Going into recording “42,” which Brown said he hopes to release “before I turn 43” in August, that continuity is the latest step in one man’s musical journey through the local music scene. A native of both Lenoir City and Farragut (he shuffled back and forth between the two during childhood), he got his degree in English from the University of Tennessee and stumbled into the entertainment editor’s position for campus newspaper The Daily Beacon. By night, he played guitar and dabbled in bands long gone but fondly remembered by some long-time scenesters around these parts.
Charlie Brown on Acid ... The Aberrants ... Tonite! Nude Girls ... Head Cleaner ... Torture Kitty ... eventually, Brown became a music scene stereotype, working in (of course) a record store. It’s something the witty wordsmith can appreciate, but he credits the gig for broadening his musical horizons and introducing him to Americana, a style that added a distinctive flavor to “Years of a Monkey,” released in 2007 after Quartjar evolved from what was jokingly called the New Randall Brown Quartet (a group that was, for the most part, a trio and played no jazz as the name might imply).
In making “42,” he said, there’s a distinct impression, at least on his part, that the band is a more cohesive unit — as well as a more stripped-down one, he added.
“I feel like maybe at this point I’ve gotten a better feel for how a trio works,” he said. “That’s odd to say, since I’ve been in a trio mostly throughout my band life, but it’s interesting to have a bass player like Malcolm who brings so much melody along with the rhythm.

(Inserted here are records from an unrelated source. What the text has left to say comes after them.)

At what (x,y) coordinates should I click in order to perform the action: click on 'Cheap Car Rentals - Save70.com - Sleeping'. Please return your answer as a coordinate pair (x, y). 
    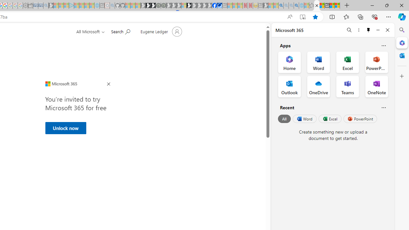
    Looking at the image, I should click on (40, 5).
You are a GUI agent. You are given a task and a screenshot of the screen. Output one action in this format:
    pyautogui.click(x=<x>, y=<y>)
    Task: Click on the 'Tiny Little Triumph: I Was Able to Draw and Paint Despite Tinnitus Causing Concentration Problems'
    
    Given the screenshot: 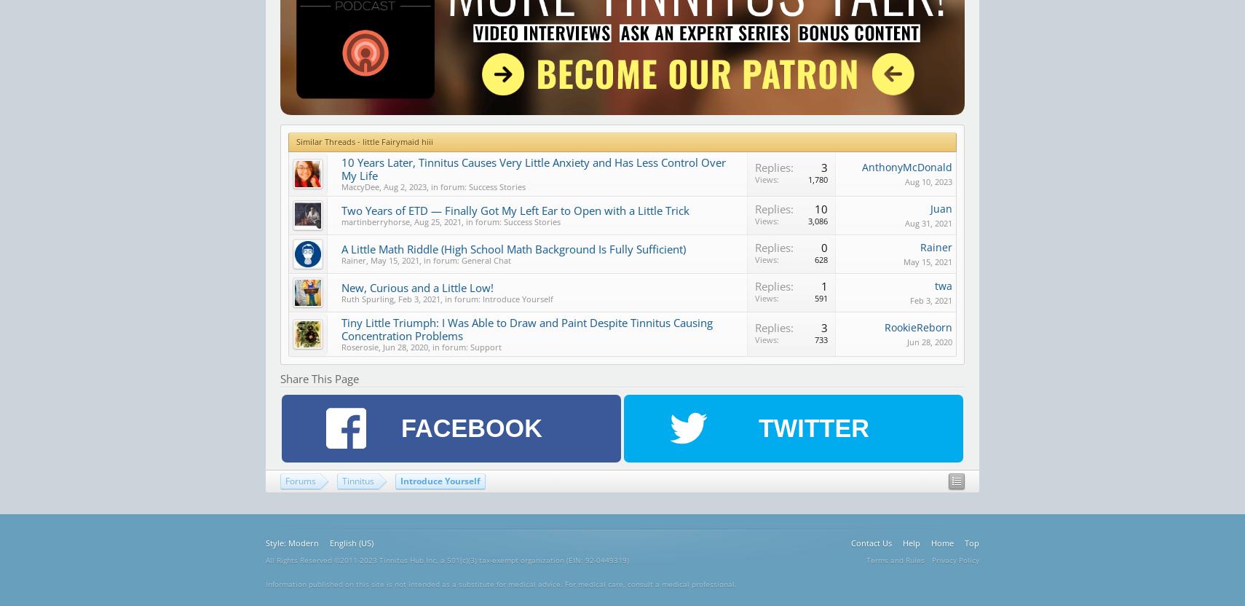 What is the action you would take?
    pyautogui.click(x=527, y=328)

He and Tory can turn on a dime — Malcolm can look over at Tory and nod, and we’re off into a whole different mood for the song. And in a lot of ways, one big difference is that on this album we’re heavier.
“We’ve got a couple of songs that I think of as our main new songs for the album, and they’re kind of the heavy duty ones — the rockers. ‘Monkey’ came out of my songwriting from the late ’90s and the early part of this last decade, just me sitting with my guitar and putting it in a simple blues-rock pattern. Some of those have way too many words in them, and those are the ones that still challenge me in a blues-rock setting.
“Some of the newer ones — ‘Waiting on a Bus,’ ‘Noble Rhino,’ ‘Someday I’m Gonna Die’ — those, to me, are the big awesome floral arrangements in the middle of the table,” he added. “I’ve shaken off more of my late-’90s flirtation with Americana, and I’m getting back into the music of my people — which as it turns out, and it’s a little surprising to me, is classic rock.”